=== Begin Enclosure ===
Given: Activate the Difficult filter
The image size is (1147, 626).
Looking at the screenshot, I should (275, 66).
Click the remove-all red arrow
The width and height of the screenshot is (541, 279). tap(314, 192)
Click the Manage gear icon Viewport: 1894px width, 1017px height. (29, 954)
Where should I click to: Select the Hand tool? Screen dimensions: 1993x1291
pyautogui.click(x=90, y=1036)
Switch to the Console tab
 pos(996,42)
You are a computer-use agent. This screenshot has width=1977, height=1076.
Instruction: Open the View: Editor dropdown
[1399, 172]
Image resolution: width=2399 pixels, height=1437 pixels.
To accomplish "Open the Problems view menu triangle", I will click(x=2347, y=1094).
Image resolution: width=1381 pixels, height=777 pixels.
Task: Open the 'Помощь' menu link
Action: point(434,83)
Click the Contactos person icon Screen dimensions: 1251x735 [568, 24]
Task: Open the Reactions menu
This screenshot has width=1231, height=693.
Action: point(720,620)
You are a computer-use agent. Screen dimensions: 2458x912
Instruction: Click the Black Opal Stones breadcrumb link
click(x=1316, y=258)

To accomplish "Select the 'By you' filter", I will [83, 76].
=== End Enclosure ===
Aim of the task — The full set of records must be output again exactly.

Response —
Given: Activate the Difficult filter
The image size is (1147, 626).
Looking at the screenshot, I should (275, 66).
Click the remove-all red arrow
The width and height of the screenshot is (541, 279). tap(314, 192)
Click the Manage gear icon Viewport: 1894px width, 1017px height. (29, 954)
Where should I click to: Select the Hand tool? Screen dimensions: 1993x1291
pyautogui.click(x=90, y=1036)
Switch to the Console tab
 pos(996,42)
You are a computer-use agent. This screenshot has width=1977, height=1076.
Instruction: Open the View: Editor dropdown
[1399, 172]
Image resolution: width=2399 pixels, height=1437 pixels.
To accomplish "Open the Problems view menu triangle", I will click(x=2347, y=1094).
Image resolution: width=1381 pixels, height=777 pixels.
Task: Open the 'Помощь' menu link
Action: point(434,83)
Click the Contactos person icon Screen dimensions: 1251x735 [568, 24]
Task: Open the Reactions menu
This screenshot has width=1231, height=693.
Action: point(720,620)
You are a computer-use agent. Screen dimensions: 2458x912
Instruction: Click the Black Opal Stones breadcrumb link
click(x=1316, y=258)

To accomplish "Select the 'By you' filter", I will [83, 76].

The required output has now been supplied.